2016
mars
14

L’A.P.D.E.N. rencontre Canopé

Compte-rendu

Le 2 mars 2016, le bureau national de l’A.P.D.E.N, représenté par Florian Reynaud, président, et Gildas Dimier, vice-président, a rencontré, au siège national du Clemi, Jean-Marc Merriaux, directeur de Canopé, Franck Chaumont, directeur délégué du Clemi, et Sébastien Brunet, directeur de l’ingénierie de la documentation, de la formation et du patrimoine chez Canopé.

Les échanges ont notamment porté sur les relations de Canopé avec l’A.P.D.E.N. et sur la situation du Clemi dans un contexte marqué par la réforme du collège et des transformations structurelles importantes de Canopé. Cette évolution va dans le sens d’un établissement unique dont l’échéance est fixée à 2017 et qui porte sur la restructuration des lieux physiques de proximité ainsi que sur le changement du modèle d’édition, lié au numérique.

Sur le point des transformations éditoriales, deux modèles de développement sont en projet.

Le premier porte sur la production d’outils pour l’EMI à destination des professeurs documentalistes, ce qui implique, dans le projet de Canopé, une évolution de l’espace documentation. A cette fin, nos interlocuteurs ont exprimé le besoin de recréer du lien avec les professeurs documentalistes afin de développer des services pertinents. Il est notamment question d’un projet de nouveau support documentaire, exclusivement en ligne, pour lequel Canopé souhaite pouvoir évaluer la pertinence et les qualités avec les professeurs documentalistes. Nous avons exprimé le regret d’une diminution de l’offre de formation de Canopé en présentiel, réduite à l’utilisation de la solution documentaire dans plusieurs académies.

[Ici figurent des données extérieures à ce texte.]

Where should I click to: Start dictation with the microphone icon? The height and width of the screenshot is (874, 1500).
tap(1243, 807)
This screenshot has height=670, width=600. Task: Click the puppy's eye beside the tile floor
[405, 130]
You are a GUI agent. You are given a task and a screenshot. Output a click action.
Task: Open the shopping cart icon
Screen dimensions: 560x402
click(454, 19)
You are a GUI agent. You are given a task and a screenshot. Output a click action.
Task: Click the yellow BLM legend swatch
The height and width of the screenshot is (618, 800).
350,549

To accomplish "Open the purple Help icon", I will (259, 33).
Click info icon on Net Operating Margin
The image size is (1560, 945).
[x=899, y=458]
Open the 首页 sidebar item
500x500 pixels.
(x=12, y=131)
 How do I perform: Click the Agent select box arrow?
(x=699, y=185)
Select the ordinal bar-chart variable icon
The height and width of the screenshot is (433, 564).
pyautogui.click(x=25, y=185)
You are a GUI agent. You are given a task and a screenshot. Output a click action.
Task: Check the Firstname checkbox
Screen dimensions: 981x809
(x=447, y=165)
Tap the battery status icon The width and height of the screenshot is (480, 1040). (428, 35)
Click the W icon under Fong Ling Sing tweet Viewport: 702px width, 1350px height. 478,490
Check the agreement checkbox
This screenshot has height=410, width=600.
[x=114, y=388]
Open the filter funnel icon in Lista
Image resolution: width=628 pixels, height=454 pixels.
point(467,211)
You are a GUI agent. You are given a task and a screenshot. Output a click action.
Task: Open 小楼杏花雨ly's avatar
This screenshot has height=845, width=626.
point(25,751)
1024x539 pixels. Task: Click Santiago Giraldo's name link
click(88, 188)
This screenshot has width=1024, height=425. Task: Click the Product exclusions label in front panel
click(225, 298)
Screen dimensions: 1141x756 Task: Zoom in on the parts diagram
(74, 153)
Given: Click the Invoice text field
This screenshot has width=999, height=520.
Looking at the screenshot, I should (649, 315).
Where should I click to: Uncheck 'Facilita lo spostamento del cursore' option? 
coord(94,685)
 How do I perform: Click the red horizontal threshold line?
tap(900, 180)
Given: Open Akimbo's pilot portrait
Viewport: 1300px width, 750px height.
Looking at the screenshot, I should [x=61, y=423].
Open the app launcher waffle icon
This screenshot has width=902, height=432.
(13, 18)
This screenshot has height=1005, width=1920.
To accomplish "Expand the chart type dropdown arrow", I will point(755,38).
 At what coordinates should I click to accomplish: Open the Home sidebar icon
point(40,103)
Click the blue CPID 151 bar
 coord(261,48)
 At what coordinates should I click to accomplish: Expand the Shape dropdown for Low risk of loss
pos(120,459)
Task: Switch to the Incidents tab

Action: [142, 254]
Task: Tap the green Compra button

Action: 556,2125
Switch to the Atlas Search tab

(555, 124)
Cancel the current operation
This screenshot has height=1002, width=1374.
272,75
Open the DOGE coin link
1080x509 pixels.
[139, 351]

Le second modèle porte sur la mise en œuvre d’un parcours de formation qui suppose la formalisation de séances. A cette fin, la création d’un poste de délégué académique est envisagé, dont la fonction sera de travailler à l’élaboration de ce parcours en lien avec l’IGEN, la DANE et les professeurs documentalistes. Sur ce point, un questionnement est en cours de la part de Canopé afin de savoir quels sont les besoins pour construire ce parcours de formation à l’échelle nationale.

Cette réflexion sur la mise en œuvre d’un parcours de formation nous a naturellement conduits à nous questionner sur la place de l’EMI dans la stratégie de développement de Canopé. Jean-Marc Merriaux précise que Canopé n’a pas vocation à devenir la clé de voûte de l’EMI par l’intermédiaire du Clemi. Pour autant, cette structure, au même titre que Canopé, qui appartient à l’Education nationale, aurait un rôle à jouer. Sur le contenu, la Direction scientifique est en attente d’une nomination, cette dernière devant intervenir sous peu. Dernièrement, le positionnement du Clemi a été très marqué par la conjoncture, liée aux attentats. Mais, pour aller au-delà, il serait bien question d’englober, à terme, les trois dimensions de l’information, qu’elle soit info-documentaire, médiatique ou numérique, quand bien même le Conseil d’Orientation et de Perfectionnement (COP) a émis des réserves sur cette évolution.

Dans la continuité de nos échanges, Jean-Marc Merriaux est revenu sur la démission de Divina Frau-Meigs dont l’origine tient, pour lui, à un désaccord au sujet de l’indépendance supposé du Clemi, qui fait pourtant partie des services de Canopé.

Nous avons posé la question d’une confusion problématique entre l’éducation aux médias, dans l’acception liée aux médias d’information, élargie à l’expression sur les réseaux sociaux en ligne, et l’EMI, qui relève de champs plus larges ainsi qu’on l’observe dans les programmes proposés par le Conseil supérieur des programmes. Il est bien question pour le Clemi, nous a-t-on répondu, de travailler en priorité sur la question des médias d’information, avec la production d’outils associés, comme le kit Webradio, ou la continuation de partenariats avec les acteurs médiatiques, tels France TV.

Sur la question de la ligne éditoriale, suite à deux publications dont l’orientation politique au sujet des CDI a pu être perçue comme limitée, Canopé n’a pas de volonté de clivage et est d’accord sur le principe d’un rééquilibrage de ses publications, qui intègrent davantage la dimension pédagogique du métier de professeur documentaliste.

Au terme d’un entretien d’une heure et demi nous avons envisagé la possibilité de rencontres plus fréquentes à même de dissiper certains malentendus.